Stunned! That is what I am – and have been the last few weeks as one of the most incredible human events in recent decades in the United States has occurred.
I refer to the discovery of a strange sect of human behavior in or around El Dorado, Texas. As you no doubt know, the law swooped down upon a group of people living in a huge multistory apartment house, standing virtually alone on the great Texas prairie and filled with mostly women and 400 of the women’s children.
The officers said they were at the place where polygamy was being practiced. After sniffing around a bit, the officers started “arresting” children of all ages, perhaps leaving a few babies who were still nursing their mothers’ breasts and then drove off, leaving the mothers weeping and wailing and wondering what happened.
In addition the male dude in the place has been arrested and is facing numerous charges, which will, of course, provide a curious nation more information. And presumably most will yawn and say, “What the heck. I’ve got to worry about where my next tank of gasoline is coming from.”
Not me. I am interested in the case from several angles. I think, what if that happened to my family or friends?

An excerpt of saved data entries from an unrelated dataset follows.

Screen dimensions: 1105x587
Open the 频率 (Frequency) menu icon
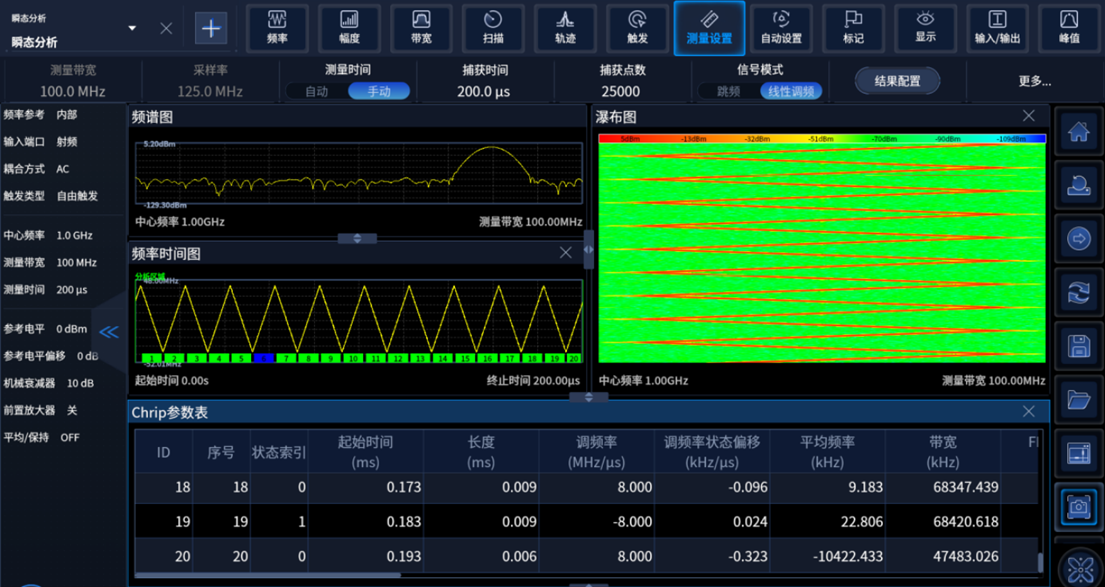tap(277, 27)
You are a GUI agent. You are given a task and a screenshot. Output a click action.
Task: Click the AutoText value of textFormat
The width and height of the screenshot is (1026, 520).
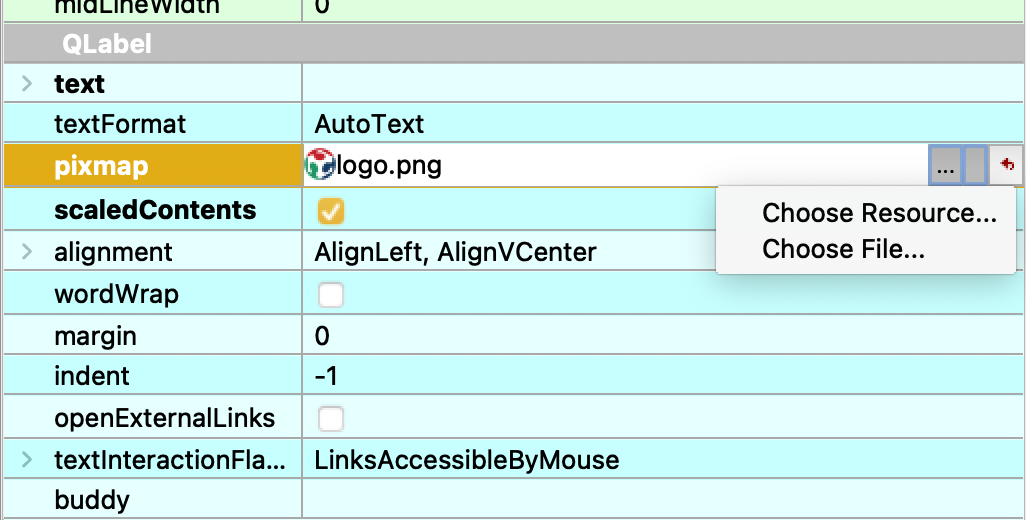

First, the legality of the raid of the so-called “compound” smelled to high heaven. That was taken care of as soon as the outraged parents hired attorneys and went to court. Even so, the child care workers fought the ruling, but finally lost and the children – most of them at least – are back in their huge home.
And given that large numbers of people and claims have been filed, the case could easily go on the rest of the year or longer.
At first it appeared the “law” was taking away the children as if the children had been naughty and needed punishing. They were punished all right, simply because the law had, in taking them from their parents and their world as they knew it, blamed them for being naughty. In other words, the law did not have its act together from Day One.
The one thing the law did right and well was to arrest the creepy man who appeared to be the head man. It may be some time before his case comes to court, but my guess is it will take a long time to piece together everything that has happened – including just how it was possible for a strange organization like this to get so big right under the nose and long arms of the Texas law. Maybe it is a good thing to fight for the Alamo, which happened long ago, when men were men who went around protecting women and children, and not terrifying them wholesale without even giving them warning, as the policemen did that April day.
The case attracted me for several reasons. One was that my earlier training in news reporting was as a police reporter. And more and more, as I think of the Texas case, something does not seem to fit. Just who were – who are – the women involved? And why are they into what apparently is a well-managed organization?
The longer this went on, the more I pondered this puzzle. And finally it dawned on me. The women involved could not help themselves. They are dependent to the man or other men who created this organization, who built the awesome central building and somehow led these women to rear children and their servants.
Or even more so, to become human “breeding stock” just a few steps away from the animal life.
And then the answer came to me.
Fiction and the long ago past.
I say women involved in this “breeding business” were “Sealed Wives.”
Oh, come on, Farmer. You are wasting our time. What the devil is a “Sealed Wife?”
Ok, here goes. All of my life, virtually, has revolved around books. I got the fever from my dad, Clifford, because he, too, was a writer, a newspaper editor, and an author of short stories and books.
When he passed on he left me hundreds of books, among them hardcover novels of Zane Grey, one of the most prolific writers in the USA.
Over time, I have read and read those books. And the one I enjoy the most is “Riders of the Purple Sage.”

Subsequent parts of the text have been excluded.